Judge Dennis Saylor issued the injunction on 2 main grounds. First, “the rushed and chaotic manner in which the ACTS was promulgated… epitomizes arbitrary and capricious agency action.” Second, he wrote, the problems with ACTS “are compounded by the fact that [ED] is in the process of dismantling itself, and closing NCES, in response to another presidential directive….This is not a merely technical issue.”
If Judge Saylor was worried about ED’s ability to collect, verify, and publish ACTS data earlier this month he should be deeply concerned by a significant new development. Last week, the education professor Robert Kelchen noticed that the data firm Applied Enterprise Management (AEM) had signed a contract on April 15 to work on IPEDS, with the contract beginning on April 30, 2026. He wondered if AEM had replaced Research Triangle Institute (RTI) as the IPEDS contractor.
I was initially skeptical because
- RTI had handled the IPEDS contract for over 20 years;
- After DOGE gutted ED and NCES, RTI became the main repository of knowledge about IPEDS administration and losing RTI would mean losing decades of expertise that was needed now more than ever;
- RTI is in the midst of administering the first year of ACTS, which it created out of whole cloth under enormous pressure with little time and a strapped budget, and giving the contract to another organization would be both wrongheaded and wrong; and
- RTI’s contract runs through April, 2027.
Well, I should not have been skeptical.
Multiple sources have confirmed that AEM is taking over the IPEDS contract from RTI this year. RTI will likely finish out the work on ACTS, messy and incomplete as all that data will be ,as well as this year’s other surveys, but the work going forward, starting with the Fall IPEDS survey will almost certainly be carried out by AEM.
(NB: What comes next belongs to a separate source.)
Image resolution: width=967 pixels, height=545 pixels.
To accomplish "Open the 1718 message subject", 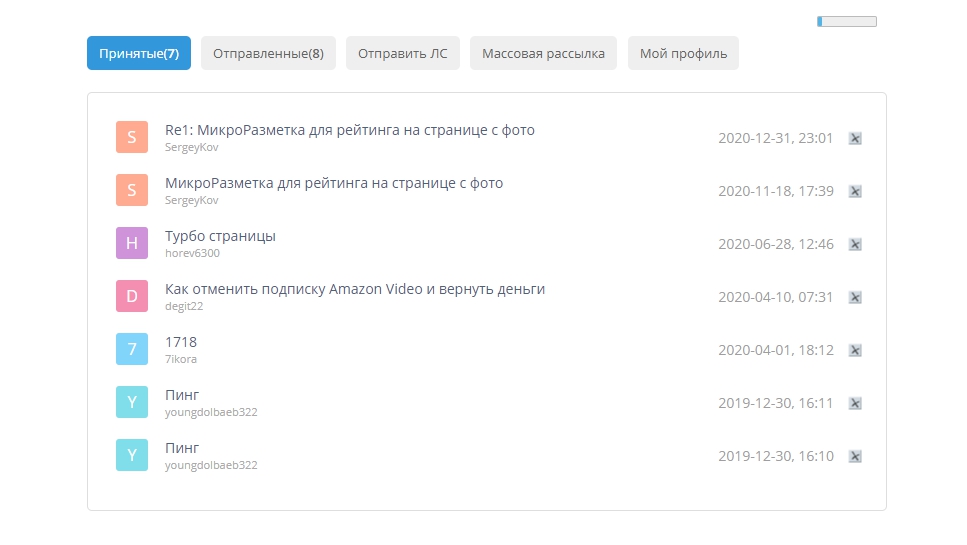I will point(181,342).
AEM has a number of federal contracts. It is not new to this world. At the same time, the timing of this change (which also comes with a smaller budget than in the past) should give us all pause and concern about the integrity of IPEDS data. ACTS is the largest change that has been made to IPEDS in a very long time, if not the largest ever. It has not gone very well so far. Making this change now plunges the accuracy and value of the ACTS data even further into question.